Oui et les dispositifs sont également les mêmes. Mais cette année, il faudra passer de la 2D à la 3D !
Qu’entendez-vous par là ?

D’ailleurs, les processus actuels de prévention et de protection contre le terrorisme sont de mieux en mieux rodés du point de vue de leur organisation, de leurs moyens et de leur qualité. Mais le jour où un drone larguera une grenade dégoupillée dans une foule, il ne faudra peut-être pas tout changer mais traiter ce point faible. La menace nucléaire, radiologique, biologique et chimique (NRBC) par drone est à prendre en compte. Il y a quelques années, la chancelière allemande, Angela Merckel, souriait lorsqu’un drone est venu la saluer et la prendre en photo. Aujourd’hui, ce serait interprété immédiatement comme une menace…
Que faire contre la menace NRBC par drone ?

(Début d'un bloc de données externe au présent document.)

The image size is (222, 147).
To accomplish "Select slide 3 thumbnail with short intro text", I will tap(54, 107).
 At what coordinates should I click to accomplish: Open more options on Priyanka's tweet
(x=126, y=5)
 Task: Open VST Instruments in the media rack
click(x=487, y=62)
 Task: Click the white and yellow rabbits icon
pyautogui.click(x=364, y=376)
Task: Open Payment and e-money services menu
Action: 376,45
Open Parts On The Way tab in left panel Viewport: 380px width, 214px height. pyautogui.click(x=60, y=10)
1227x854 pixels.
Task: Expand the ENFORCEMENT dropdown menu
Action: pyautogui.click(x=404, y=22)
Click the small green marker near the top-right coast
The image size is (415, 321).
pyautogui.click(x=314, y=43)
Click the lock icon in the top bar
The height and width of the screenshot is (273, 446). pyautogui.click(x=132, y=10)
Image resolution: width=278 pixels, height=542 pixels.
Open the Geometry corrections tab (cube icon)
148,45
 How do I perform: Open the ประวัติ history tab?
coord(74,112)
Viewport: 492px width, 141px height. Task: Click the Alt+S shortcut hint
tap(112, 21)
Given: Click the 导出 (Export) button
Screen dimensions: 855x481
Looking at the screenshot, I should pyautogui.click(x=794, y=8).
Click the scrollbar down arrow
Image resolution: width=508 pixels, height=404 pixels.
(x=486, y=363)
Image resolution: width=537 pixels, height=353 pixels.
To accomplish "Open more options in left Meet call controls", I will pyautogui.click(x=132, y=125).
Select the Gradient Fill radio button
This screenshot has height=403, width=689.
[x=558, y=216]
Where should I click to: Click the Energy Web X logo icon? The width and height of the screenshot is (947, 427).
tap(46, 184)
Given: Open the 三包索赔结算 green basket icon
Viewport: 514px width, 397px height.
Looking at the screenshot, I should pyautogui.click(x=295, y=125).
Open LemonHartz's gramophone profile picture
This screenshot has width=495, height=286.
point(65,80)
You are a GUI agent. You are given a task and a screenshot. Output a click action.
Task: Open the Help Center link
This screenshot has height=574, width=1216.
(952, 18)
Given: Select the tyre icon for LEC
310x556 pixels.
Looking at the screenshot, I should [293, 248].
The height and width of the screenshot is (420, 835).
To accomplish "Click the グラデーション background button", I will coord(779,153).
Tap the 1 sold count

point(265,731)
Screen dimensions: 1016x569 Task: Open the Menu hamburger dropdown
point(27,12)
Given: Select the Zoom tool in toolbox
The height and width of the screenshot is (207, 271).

En 2016, les forces de l’ordre se sont déployées à marche forcée dans la lutte anti-drone. Il y a eu des achats d’équipement et quatre types de riposte sont envisagés. Tout d’abord, le brouillage des ondes pour reprendre le contrôle du drone. Puis vient le drone qui jette un filet sur le drone ennemi afin de le neutraliser au sol. Ensuite, il y a le drone kamikaze qui, à l’instar d’un missile, va percuter le drone ennemi pour le casser. Ce procédé peut éventuellement servir à faire exploser en vol la bombe transportée par le drone menaçant. On se sert aussi d’aigles spécialement dressés pour aller prendre le contrôle d’un drone. Ce qui est très efficace. En revanche, les représentants des forces de l’ordre ne peuvent prendre leur arme de service ou un fusil pour abattre un drone. En effet, la Direction générale de l’aviation civile (DGAC) interdit aux forces de l’ordre de tirer en l’air avec un fusil car cela pourrait blesser des personnes ou atteindre des aéronefs.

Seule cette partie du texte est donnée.